HOW TO COMPLETE THIS TASK :: Whenever a line in the entries includes the word "computer", copy that line out.

Stored records
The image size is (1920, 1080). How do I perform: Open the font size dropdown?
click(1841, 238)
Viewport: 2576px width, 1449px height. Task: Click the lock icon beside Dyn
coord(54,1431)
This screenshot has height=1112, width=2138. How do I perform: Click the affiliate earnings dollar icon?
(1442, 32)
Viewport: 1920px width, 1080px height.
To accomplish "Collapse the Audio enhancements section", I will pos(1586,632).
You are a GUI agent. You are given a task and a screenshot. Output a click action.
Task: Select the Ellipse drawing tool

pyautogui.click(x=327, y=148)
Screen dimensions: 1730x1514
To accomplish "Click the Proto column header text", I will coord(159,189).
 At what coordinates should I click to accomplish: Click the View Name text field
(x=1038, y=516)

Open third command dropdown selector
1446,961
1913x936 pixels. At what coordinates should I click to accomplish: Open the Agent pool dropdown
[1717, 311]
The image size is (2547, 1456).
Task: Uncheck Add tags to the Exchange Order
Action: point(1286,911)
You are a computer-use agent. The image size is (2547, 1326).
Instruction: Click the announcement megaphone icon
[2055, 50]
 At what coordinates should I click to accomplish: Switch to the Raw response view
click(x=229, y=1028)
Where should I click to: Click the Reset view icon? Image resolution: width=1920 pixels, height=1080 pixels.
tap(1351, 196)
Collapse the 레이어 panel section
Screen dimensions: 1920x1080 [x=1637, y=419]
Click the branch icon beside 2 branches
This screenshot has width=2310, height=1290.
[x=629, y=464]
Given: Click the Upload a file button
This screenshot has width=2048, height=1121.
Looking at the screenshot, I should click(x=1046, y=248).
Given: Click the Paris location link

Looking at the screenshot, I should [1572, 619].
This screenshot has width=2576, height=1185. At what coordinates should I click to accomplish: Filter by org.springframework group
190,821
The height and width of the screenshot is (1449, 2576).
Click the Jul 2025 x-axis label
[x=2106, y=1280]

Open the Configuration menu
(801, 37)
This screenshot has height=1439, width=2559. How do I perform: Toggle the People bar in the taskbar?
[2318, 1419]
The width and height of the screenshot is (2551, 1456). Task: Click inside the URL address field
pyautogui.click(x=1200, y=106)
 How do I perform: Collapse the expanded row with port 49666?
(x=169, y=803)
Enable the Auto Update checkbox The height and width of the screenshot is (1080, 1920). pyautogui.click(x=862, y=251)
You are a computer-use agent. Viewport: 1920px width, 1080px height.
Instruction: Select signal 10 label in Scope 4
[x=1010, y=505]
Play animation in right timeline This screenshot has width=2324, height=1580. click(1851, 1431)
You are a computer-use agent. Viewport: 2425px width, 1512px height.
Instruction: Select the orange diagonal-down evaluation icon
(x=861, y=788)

OUTPUT OF THE EXERCISE ::
You are a computer-use agent. The image size is (2547, 1326).
You are a computer-use agent. Viewport: 1920px width, 1080px height.
You are a computer-use agent. Viewport: 2425px width, 1512px height.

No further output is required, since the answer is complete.